It is a grim record, disturbing, the story of how — in one boy's life — the seeds of hate and distrust and race riots were planted. Wright was born to poverty and hardship in the deep south; his father deserted his mother, and circumstances and illness drove the little family from place to place, from degradation to degradation. And always, there was the thread of fear and hate and suspicion and discrimination — of white set against black — of black set against Jew — of intolerance.
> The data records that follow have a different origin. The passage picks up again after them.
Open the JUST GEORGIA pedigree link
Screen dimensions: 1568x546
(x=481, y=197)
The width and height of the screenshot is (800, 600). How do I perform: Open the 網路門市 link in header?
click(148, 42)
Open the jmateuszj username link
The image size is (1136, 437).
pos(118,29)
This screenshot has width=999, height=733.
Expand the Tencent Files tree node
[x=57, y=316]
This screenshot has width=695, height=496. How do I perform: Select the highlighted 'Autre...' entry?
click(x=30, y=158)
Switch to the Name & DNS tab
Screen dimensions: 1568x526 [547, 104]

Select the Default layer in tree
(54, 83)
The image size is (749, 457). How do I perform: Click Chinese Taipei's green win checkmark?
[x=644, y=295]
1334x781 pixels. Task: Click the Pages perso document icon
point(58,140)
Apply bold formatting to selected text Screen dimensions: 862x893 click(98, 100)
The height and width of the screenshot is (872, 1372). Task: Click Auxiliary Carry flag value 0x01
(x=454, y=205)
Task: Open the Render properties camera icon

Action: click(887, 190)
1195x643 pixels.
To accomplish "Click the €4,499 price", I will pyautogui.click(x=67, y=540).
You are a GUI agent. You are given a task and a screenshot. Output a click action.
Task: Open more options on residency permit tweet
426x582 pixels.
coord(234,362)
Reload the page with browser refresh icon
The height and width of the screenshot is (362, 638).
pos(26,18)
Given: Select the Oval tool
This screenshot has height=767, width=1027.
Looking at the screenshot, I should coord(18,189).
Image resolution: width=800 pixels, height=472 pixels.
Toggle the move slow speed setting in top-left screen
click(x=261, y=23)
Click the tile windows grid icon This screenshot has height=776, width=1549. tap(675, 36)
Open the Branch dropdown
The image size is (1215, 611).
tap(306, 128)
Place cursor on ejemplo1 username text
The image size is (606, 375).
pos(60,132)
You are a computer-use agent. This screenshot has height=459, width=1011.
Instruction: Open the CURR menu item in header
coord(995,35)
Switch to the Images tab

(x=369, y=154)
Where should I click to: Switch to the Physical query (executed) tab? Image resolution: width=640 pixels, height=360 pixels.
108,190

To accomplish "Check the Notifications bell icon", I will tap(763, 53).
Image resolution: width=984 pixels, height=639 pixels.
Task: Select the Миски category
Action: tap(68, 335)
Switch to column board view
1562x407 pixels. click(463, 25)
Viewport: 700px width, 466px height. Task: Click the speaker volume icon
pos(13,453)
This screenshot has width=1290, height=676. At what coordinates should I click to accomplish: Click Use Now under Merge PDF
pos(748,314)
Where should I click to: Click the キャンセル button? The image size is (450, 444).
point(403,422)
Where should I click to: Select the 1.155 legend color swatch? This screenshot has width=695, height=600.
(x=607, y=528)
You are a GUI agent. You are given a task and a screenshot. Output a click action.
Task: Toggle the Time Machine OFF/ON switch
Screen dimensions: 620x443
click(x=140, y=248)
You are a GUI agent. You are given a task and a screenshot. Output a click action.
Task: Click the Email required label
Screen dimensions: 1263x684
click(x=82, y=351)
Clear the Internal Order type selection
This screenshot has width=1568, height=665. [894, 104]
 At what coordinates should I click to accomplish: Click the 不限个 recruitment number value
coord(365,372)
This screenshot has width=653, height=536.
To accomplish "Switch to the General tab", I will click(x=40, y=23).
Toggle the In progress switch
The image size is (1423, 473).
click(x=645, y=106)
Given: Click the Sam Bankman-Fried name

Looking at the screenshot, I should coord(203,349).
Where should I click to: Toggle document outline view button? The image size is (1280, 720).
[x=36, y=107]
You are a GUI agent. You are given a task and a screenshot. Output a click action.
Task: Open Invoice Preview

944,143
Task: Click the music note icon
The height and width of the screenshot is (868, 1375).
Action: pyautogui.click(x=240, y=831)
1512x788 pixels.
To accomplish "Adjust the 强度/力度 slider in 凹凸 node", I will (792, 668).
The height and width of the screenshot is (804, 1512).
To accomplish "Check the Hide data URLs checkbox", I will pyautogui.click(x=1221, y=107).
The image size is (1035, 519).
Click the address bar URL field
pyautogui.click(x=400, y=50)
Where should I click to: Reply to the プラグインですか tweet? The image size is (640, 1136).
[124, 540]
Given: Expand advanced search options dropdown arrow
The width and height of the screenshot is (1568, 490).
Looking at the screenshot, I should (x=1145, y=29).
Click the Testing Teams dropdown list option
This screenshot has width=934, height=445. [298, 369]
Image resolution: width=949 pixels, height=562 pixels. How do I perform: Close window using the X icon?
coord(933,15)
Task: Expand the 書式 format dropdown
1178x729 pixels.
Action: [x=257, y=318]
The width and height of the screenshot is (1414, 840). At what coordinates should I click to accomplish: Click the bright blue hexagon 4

Driven to deceit, to dishonesty, ambition thwarted, motives impugned, Wright struggled against the tide, put by a tiny sum to move on, finally got to Chicago, and there — still against odds — pulled himself up, acquired some education through reading, allied himself with the Communists — only to be thrust out for non-conformity — and wrote continually. The whole tragedy of a race seems dramatized in this record; it is virtually unrelieved by any vestige of human tenderness, or humor; there are no bright spots. And yet it rings true. It is an unfinished story of a problem that has still to be met.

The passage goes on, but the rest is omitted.